Although the mechanism of the jaw worked differently to the skull, Arthur Smith Woodward, the keeper of the British Museum’s palaeontology department and leading researcher of this discovery, declared that the molar teeth were ‘distinctively human’ as they appeared to have been smoothed to a flatness characteristic of modern Homo sapiens but not apes. The emphasis on Piltdown Man’s human-like qualities reinforced his relationship to modern Homo sapiens. In 1912, the Guardian described these fossils as the earliest trace of mankind that has yet been found in England’; however, it ‘belongs to a much lower and more primitive type of mankind even than [the Neanderthal]’. Instead of celebrating the shared genetics between humans and other primates, this find instead marked the evolution of Homo sapiens as superior to other animals.
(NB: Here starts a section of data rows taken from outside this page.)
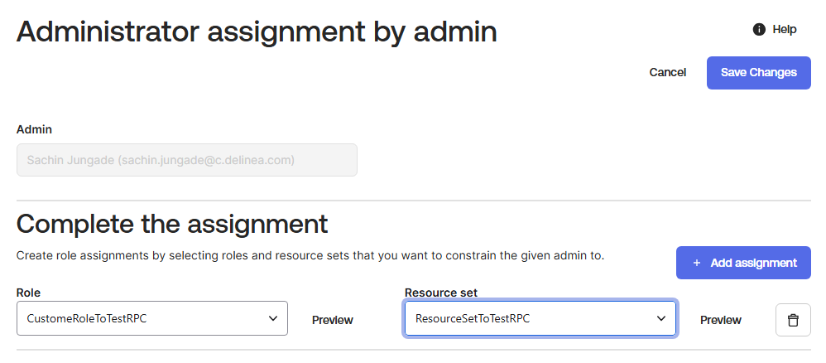Image resolution: width=826 pixels, height=363 pixels.
Task: Open the Help link text
Action: point(785,30)
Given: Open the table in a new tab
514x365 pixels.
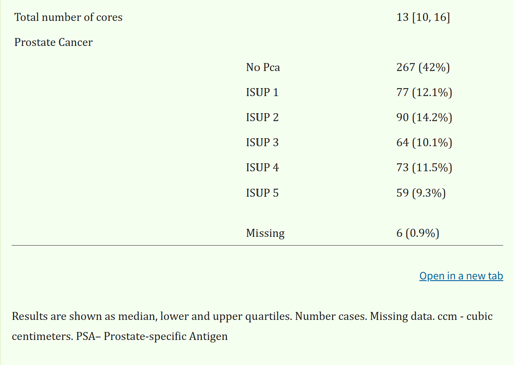Looking at the screenshot, I should 461,276.
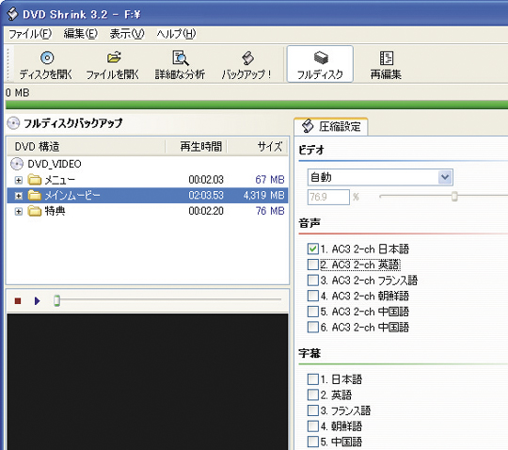Stop preview with the red square
This screenshot has height=450, width=508.
tap(18, 301)

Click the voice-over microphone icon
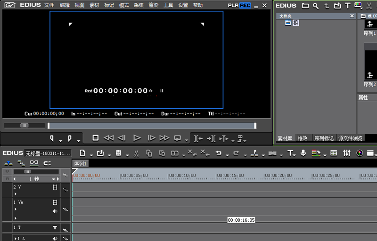(x=303, y=153)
It was not until 1953 that the Eoanthropus fossils were declared fake. Dawson had fraudulently combined a modern human skull with an orangutan’s jaw, which he had darkened to artificially convey age. Now at least 38 archaeological and palaeontological forgeries have been attributed to him.

Beliefs are world-building. It is now estimated that Dawson’s hoax has set research back 20 years, however we should not view the pursuit of knowledge as a linear progression towards a universal, singular Truth. Instead, this misleading discovery illuminates the intimate relationship between scientific knowledge and cultural ideas.